LPs’ increasing appetite for co-investments is another factor. California Public Employees’ Retirement System’s new co-investment programme, which will invest alongside its core managers, will roll out as early as the end of this year, according to investment advisor, Steve Hartt of Meketa Investment Group. Thirty GPs, including KKR and Blackstone, comprise the pension giant’s core group of managers.
Mixed views on first-time funds
Similar to findings from the previous year, nearly 50 percent of LPs say they invest in first-time managers opportunistically and 8 percent say they have a defined allocation. The portion of investors that have no plans of backing first-time funds has increased nearly 7 percentage points compared to last year.
Launching a first-time fund is not for the faint-hearted, especially in a fiercely competitive environment. Track record and experience from an established manager does not always translate to a successful fundraise, Janet Brooks, managing partner of placement firm Monument Group told Private Equity International earlier this year. GPs also need to show a differentiated strategy and the ability to generate deal flow. To secure capital, first-time managers also need to be prepared to give up terms, co-investment rights and discretion, she noted.

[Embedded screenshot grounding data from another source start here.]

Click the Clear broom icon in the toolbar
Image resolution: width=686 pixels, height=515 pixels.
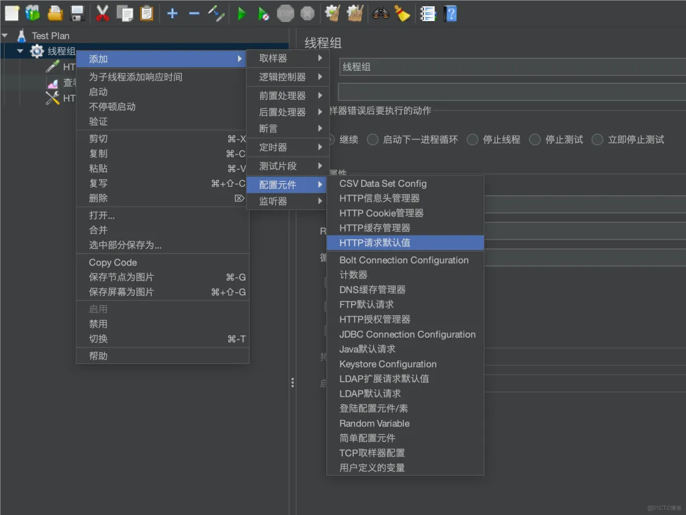403,13
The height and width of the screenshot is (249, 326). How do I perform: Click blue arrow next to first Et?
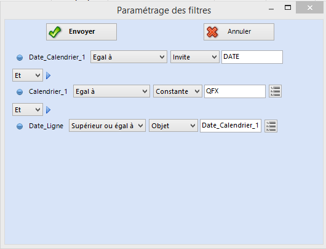tap(48, 75)
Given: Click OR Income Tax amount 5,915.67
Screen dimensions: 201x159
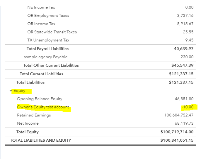Looking at the screenshot, I should (x=185, y=24).
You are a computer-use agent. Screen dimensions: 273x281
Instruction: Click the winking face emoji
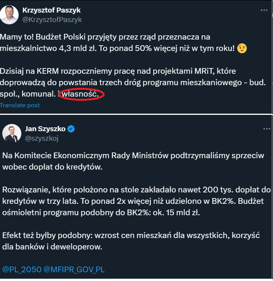241,48
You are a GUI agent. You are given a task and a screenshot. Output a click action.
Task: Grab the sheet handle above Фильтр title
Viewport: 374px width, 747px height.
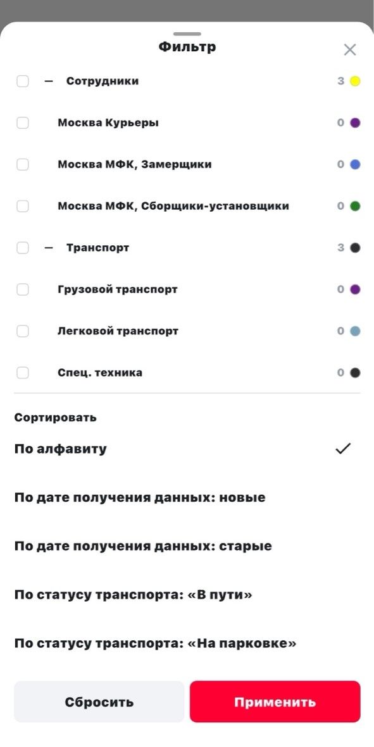(187, 34)
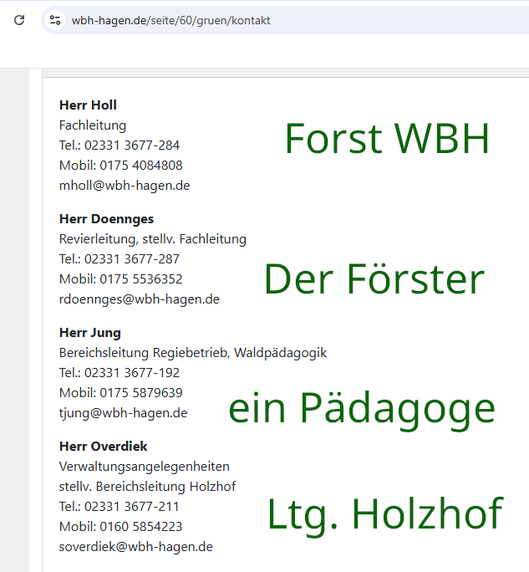Click Herr Doennges' phone number 02331 3677-287
This screenshot has width=529, height=572.
[132, 259]
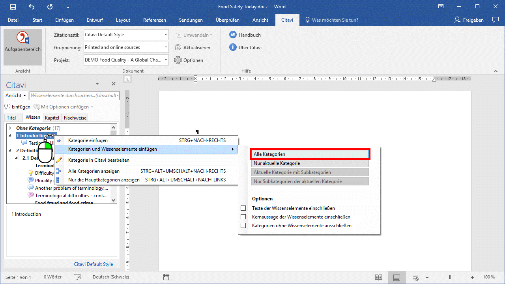Click the Aktualisieren refresh icon
The height and width of the screenshot is (284, 505).
pos(178,47)
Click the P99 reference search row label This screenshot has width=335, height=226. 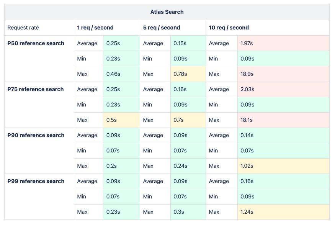(36, 181)
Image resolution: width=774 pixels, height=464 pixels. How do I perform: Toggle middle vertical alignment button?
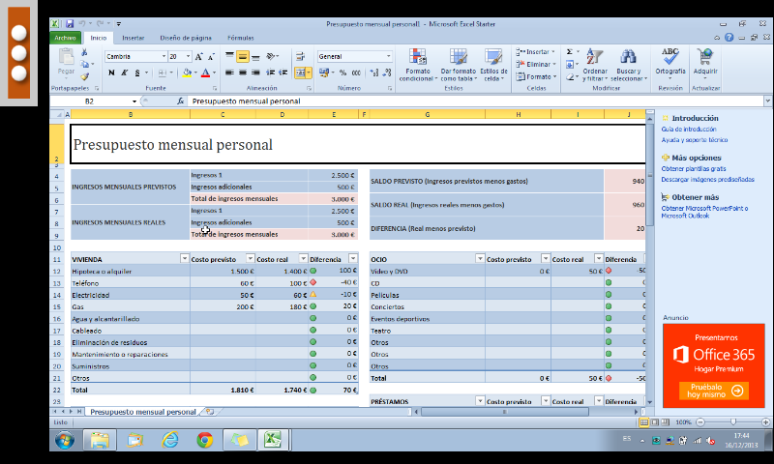click(243, 57)
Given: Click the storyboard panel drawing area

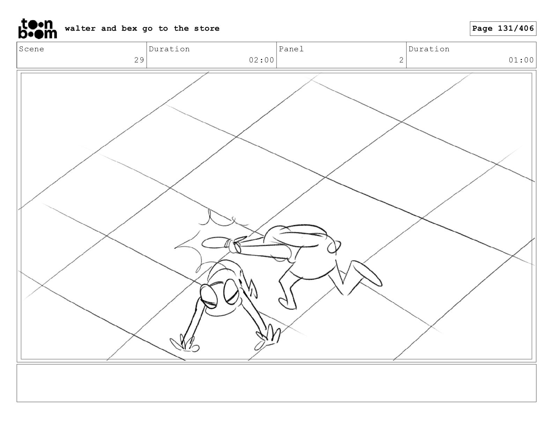Looking at the screenshot, I should tap(277, 216).
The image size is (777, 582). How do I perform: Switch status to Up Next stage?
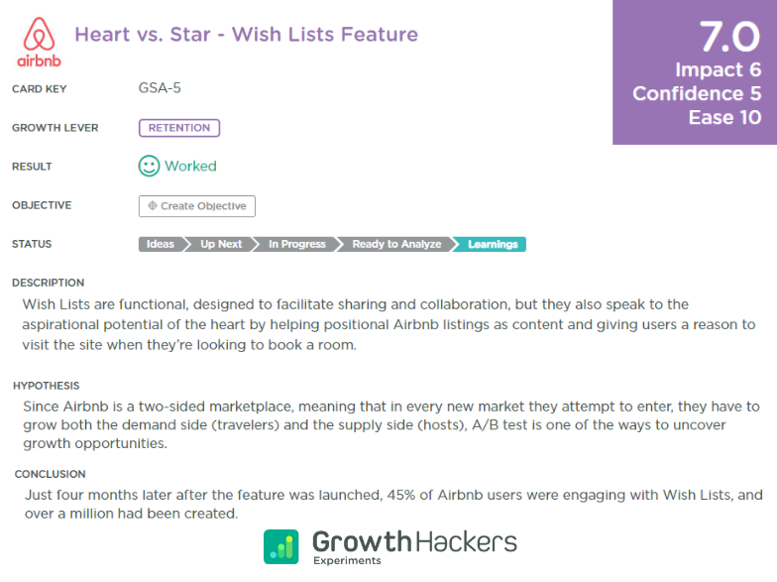pos(221,244)
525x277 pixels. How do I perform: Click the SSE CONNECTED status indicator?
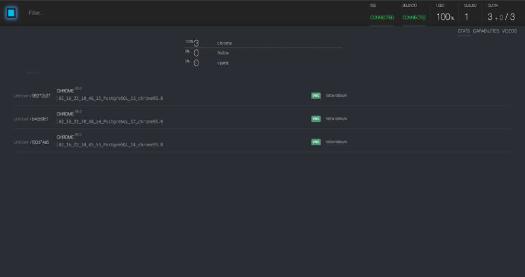coord(382,17)
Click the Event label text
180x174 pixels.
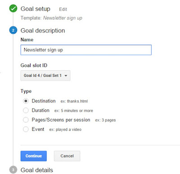tap(38, 129)
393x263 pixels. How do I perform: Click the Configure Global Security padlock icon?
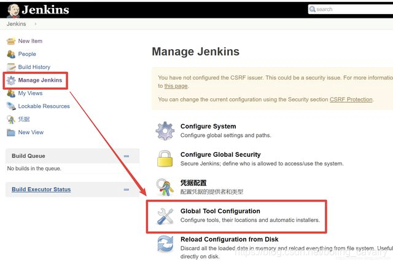pyautogui.click(x=165, y=159)
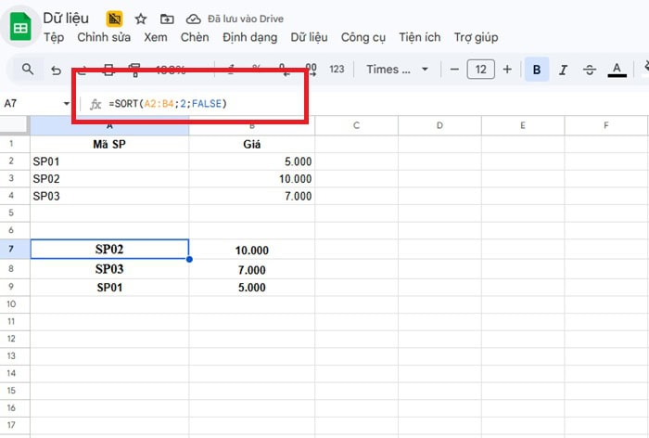Click the move to folder icon

(x=167, y=19)
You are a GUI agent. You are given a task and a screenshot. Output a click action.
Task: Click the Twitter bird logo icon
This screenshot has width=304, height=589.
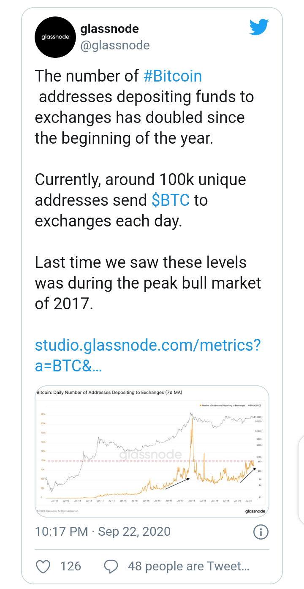(x=259, y=28)
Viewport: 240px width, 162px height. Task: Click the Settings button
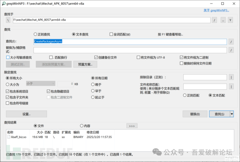pyautogui.click(x=27, y=114)
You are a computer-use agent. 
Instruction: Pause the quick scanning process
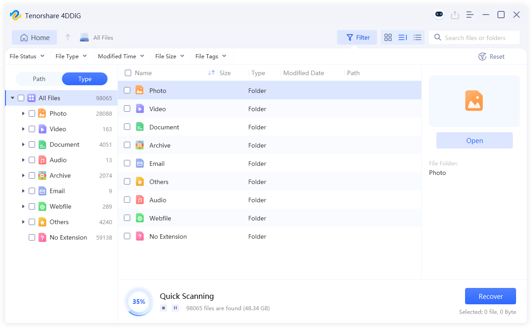[x=175, y=308]
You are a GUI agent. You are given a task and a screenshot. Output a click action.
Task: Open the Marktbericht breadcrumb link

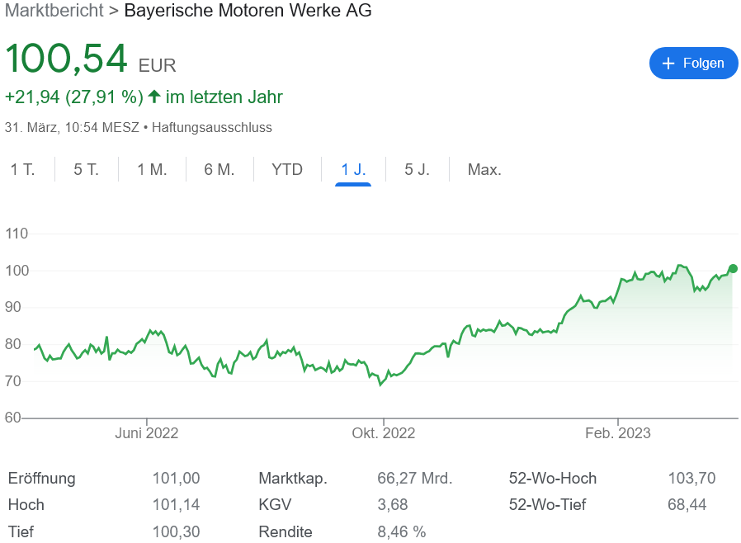[54, 11]
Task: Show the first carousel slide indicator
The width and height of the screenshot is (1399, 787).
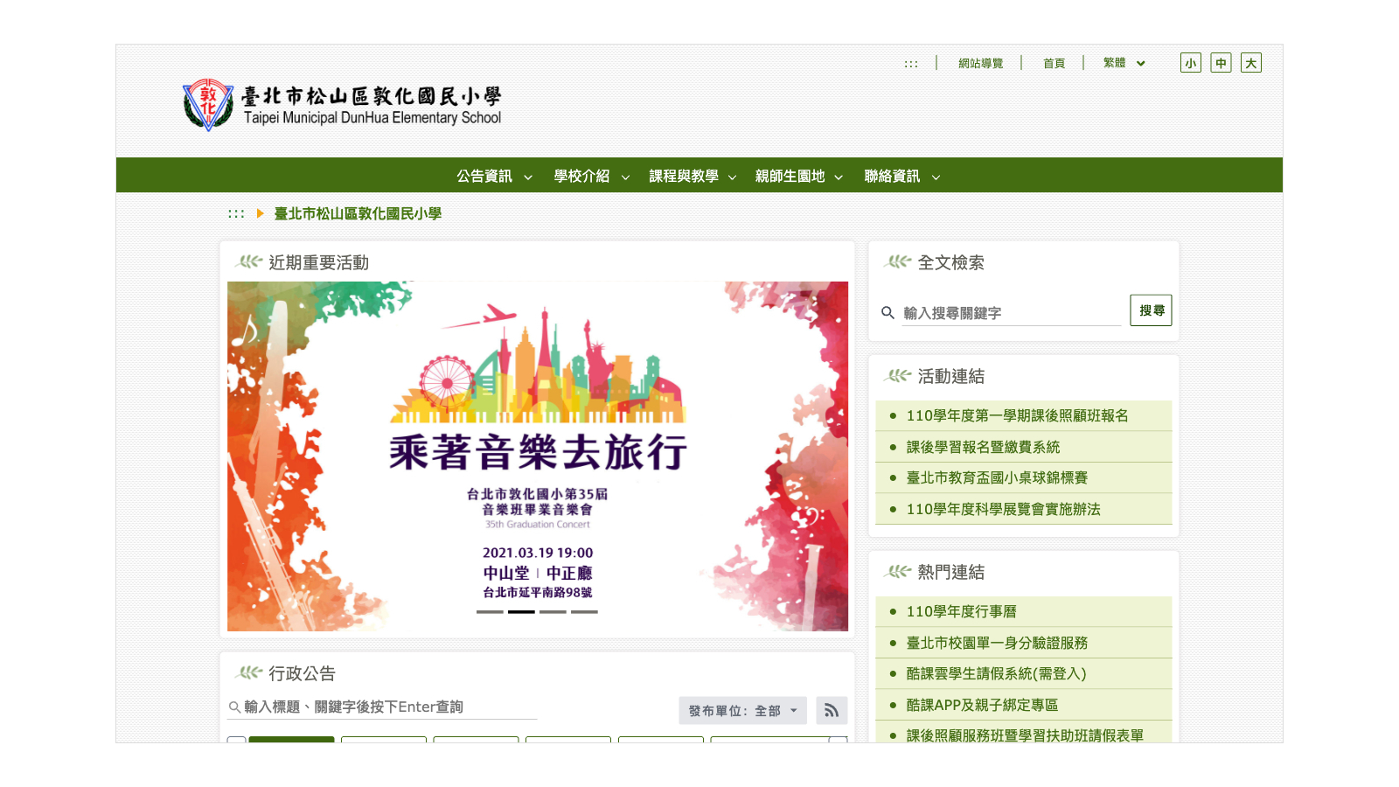Action: (x=490, y=612)
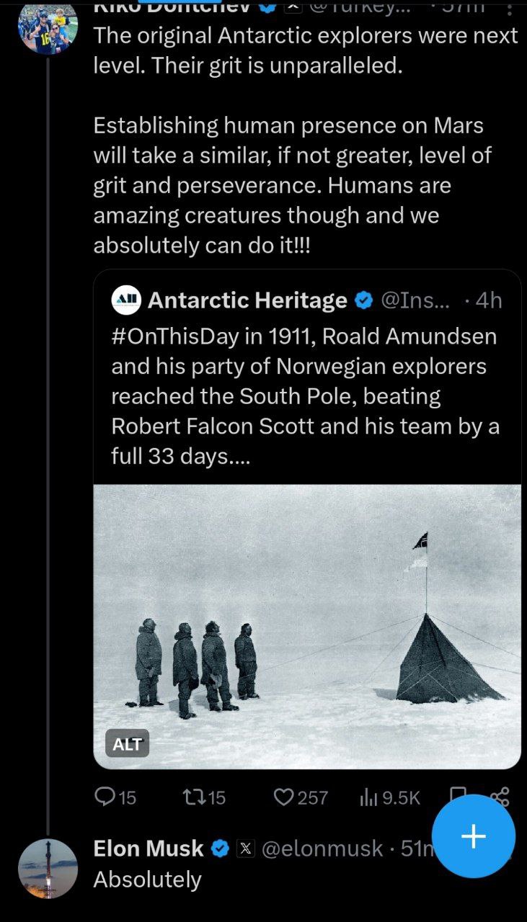Bookmark the tweet with the bookmark icon
Screen dimensions: 527x922
click(x=457, y=794)
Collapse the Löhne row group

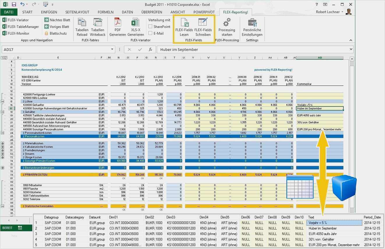pos(3,102)
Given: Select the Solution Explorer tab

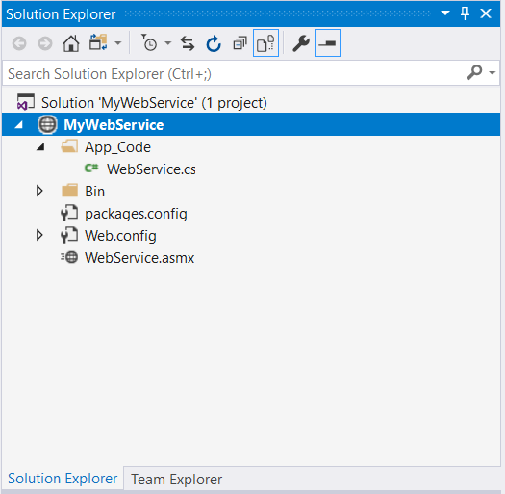Looking at the screenshot, I should pyautogui.click(x=63, y=479).
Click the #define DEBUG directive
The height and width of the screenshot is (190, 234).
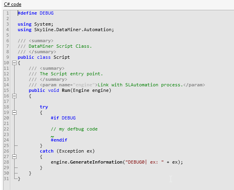click(x=36, y=13)
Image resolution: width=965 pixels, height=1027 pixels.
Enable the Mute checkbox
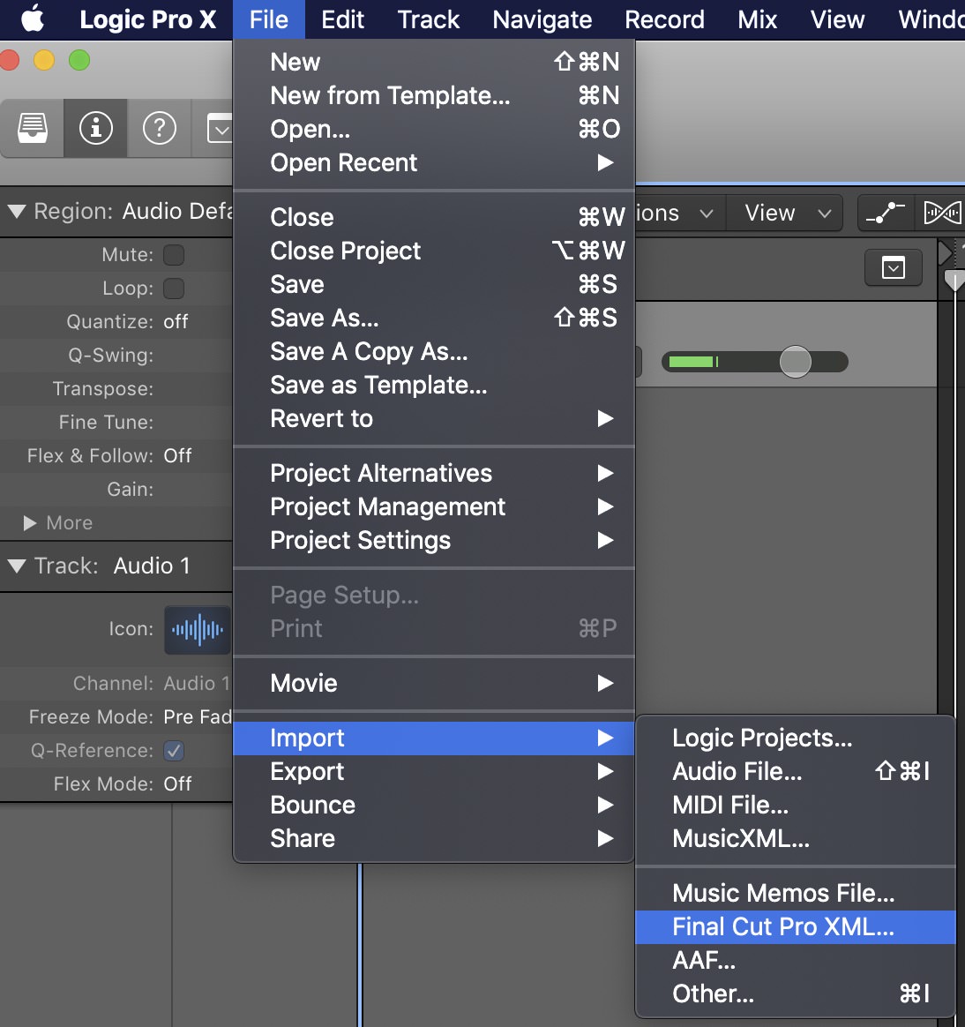point(175,255)
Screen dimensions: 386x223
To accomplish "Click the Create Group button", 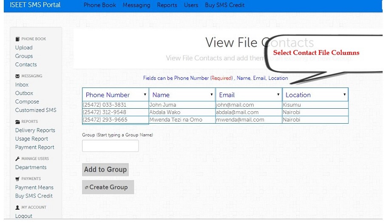I will [108, 187].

Confidence in deal structuring
More than 50 percent of LPs are confident their GPs have structured their deals well enough to withstand a market downturn, the survey finds. Thirty-two percent are neutral, and 14 percent are not confident enough. As the boom market comes to an end, GPs have increasingly zoomed into more operationally focused approaches in value creation, as well as doubled down on sectors and strategies that are defensible and find good targets in proven markets. However, wildcards like the US-China trade tension and geopolitical uncertainty across the globe are also affecting investor sentiment and views of the prospects for some portfolio companies.
When it comes to LPs’ selection criteria for GPs, track record forms the most important part of the due diligence process (93 percent), similar to last year’s findings. This is followed by team size and investment capacity (88 percent) and terms and fees (76 percent).
ESG considerations as well as diversity and inclusion, although often talked about these days in most industry events, only form a minor part of the diligence process. In fact, 22 percent of LPs surveyed said diversity and inclusion was not covered at all. Findings from last year’s study showed that the gender pay gap was also most likely to form a minor part.
As Gila Cohen, managing director for real estate and private equity at MUFG, said at the Women in Private Equity Forum in London in November: “Diversity is a big word which means different things to different people. Investors look for the best managers, period.”